- **Brano citato**:
Fondi pensione: contrarian o trend followers?

by Silvio Bencini

L’asset allocation strategica, cioè il peso assegnato alle diverse asset class in un portafogli, è la scelta più importante per un investitore, individuo o istituzione.
Ma la differenza dei rendimenti fra le diverse asset class, soprattutto dei mercati azionari, fa sì che nel corso del tempo i pesi assegnati cambino come semplice conseguenza delle variazioni dei prezzi.
Perciò, se l’investitore vuole mantenere costante nel tempo l’allocazione, deve ribilanciare, cioè vendere le asset class il cui peso ha superato il massimo previsto e comprare quelle il cui peso è sceso.
Questa attività non è ne’ semplice ne’ banale come sembra.
Innazitutto perché ponendosi in posizione contraria (“contrarian”) all’andamento del mercato, l’investitore assume che i rendimenti abbiano la tendenza a ritornare verso la media (“mean reversion”). La strategia di vendere o comprare quando qualcosa è salito o sceso “troppo” offre un premio se quel qualcosa poi scende o risale.
Se ciò non accade e i mercati salgono o scendono per un lungo periodo (“trend”) la strategia porta a ridurre o aumentare l’esposizione rinunciando a profitti o accumulando perdite in modo non lineare rispetto al mercato (“concavità”).
Non solo occorre pensare che i rendimenti tornino verso la media, ma lo si deve credere anche della volatilità. Quando i mercati scendono la volatilità aumenta perciò se l’investitore compra e riporta il peso delle azioni al loro valore strategico aumenta, per lo meno nel breve termine, il rischio del portafoglio.
Infine ci sono i costi di transazione. I benefici offerti dal ribilanciamento possono venire annullati o ridotti dai costi che si sostengono per vendere o comprare, cioè le commissioni esplicite o implicite di negoziazione e il cosiddetto “market impact”, la variazione di prezzo sfavorevole causata dagli acquisti e dalle vendite.

- **Materiale**:
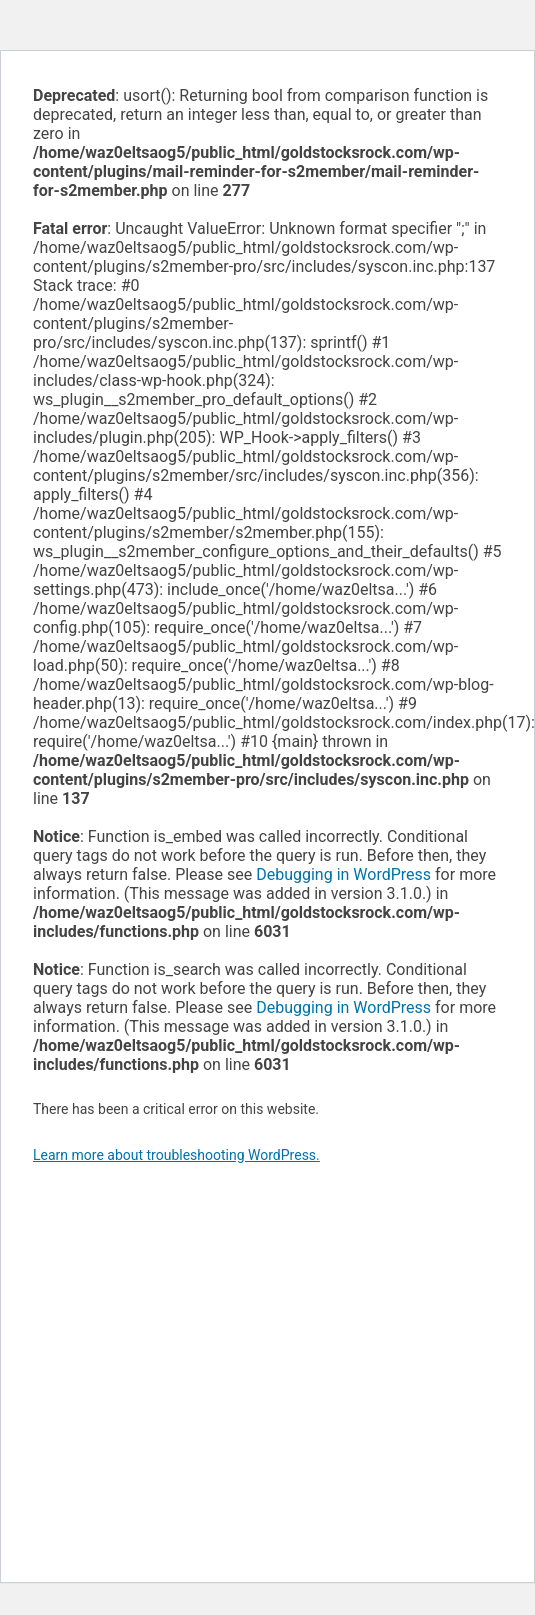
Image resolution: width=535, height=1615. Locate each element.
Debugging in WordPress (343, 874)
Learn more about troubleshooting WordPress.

- **Compiti da svolgere**:
- 1) Ripeti parola per parola il tratto del brano sui fondi pensione che va da "Se ciò non accade" fino a "e dalle vendite.".
- 2) Indica se ciascuna affermazione concorda con il brano sui fondi pensione, rispondendo sì o no e citando tra virgolette le parole del brano che lo stabiliscono. (a) L'asset allocation strategica è la scelta più importante per un investitore. (b) Quando i mercati scendono, la volatilità diminuisce. (c) Il "market impact" è la commissione esplicita pagata per negoziare.
- 3) Prosegui il brano sui fondi pensione dal punto in cui si ferma.
Il materiale non ha alcun ruolo in questo lavoro.

- **Le risposte**:
- 1)
Se ciò non accade e i mercati salgono o scendono per un lungo periodo (“trend”) la strategia porta a ridurre o aumentare l’esposizione rinunciando a profitti o accumulando perdite in modo non lineare rispetto al mercato (“concavità”).
Non solo occorre pensare che i rendimenti tornino verso la media, ma lo si deve credere anche della volatilità. Quando i mercati scendono la volatilità aumenta perciò se l’investitore compra e riporta il peso delle azioni al loro valore strategico aumenta, per lo meno nel breve termine, il rischio del portafoglio.
Infine ci sono i costi di transazione. I benefici offerti dal ribilanciamento possono venire annullati o ridotti dai costi che si sostengono per vendere o comprare, cioè le commissioni esplicite o implicite di negoziazione e il cosiddetto “market impact”, la variazione di prezzo sfavorevole causata dagli acquisti e dalle vendite.

- 2)
(a) Sì: "è la scelta più importante per un investitore, individuo o istituzione".
(b) No: "Quando i mercati scendono la volatilità aumenta".
(c) No: "la variazione di prezzo sfavorevole causata dagli acquisti e dalle vendite".

- 3)
Nel caso di investitori “in fase di accumulo” come i fondi pensione negoziali italiani, i costi sono contenuti perchè si può ribilanciare indirizzando i flussi di contributi verso le asset class penalizzate, senza bisogno di vendere quelle che si sono apprezzate. Negli altri casi, invece, il ribilanciamento va fatto con vendite e acquisti. Il costo può essere ridotto se l’investitore è in grado di vendere e comprare nei momenti di massima euforia o panico, ma questo non accade in tutti quei casi in cui il ribilanciamento è “calendarizzato”, realizzato cioè a scadenze prestabilite (mese, trimestre).
Esiste perciò una vasta letteratura che cerca di trovare il compromesso ottimale fra le diverse esigenze: mantenere sotto controllo il rischio di portafoglio, incassare il premio di ribilanciamento, non perdere i trend, non spendere troppo.
Un recente articolo di due studiosi olandesi affronta l’argomento dal punto di vista di investitori a lungo termine (1) .
Le conclusioni dello studio, basato su simulazioni, sono queste:
– In assenza di costi di transazione il ribilanciamento continuo è ottimale, ma produce benefici a lungo termine (20 anni) molto contenuti;
– Se si tiene costo dei costi di transazione i benefici si perdono e diviene conveniente ribilanciare con minore frequenza (da tre mesi a un anno);
Queste conclusioni dipendono dai valori dei parametri che utilizzano nel modello di simulazione. Se il premio per il rischio è alto, cioè se le azioni rendono mediamente più delle obbligazioni, il costo di ribilanciare meno frequentemente è più alto. Se il peso delle azioni è basso, il costo opportunità del non ribilanciamento è basso.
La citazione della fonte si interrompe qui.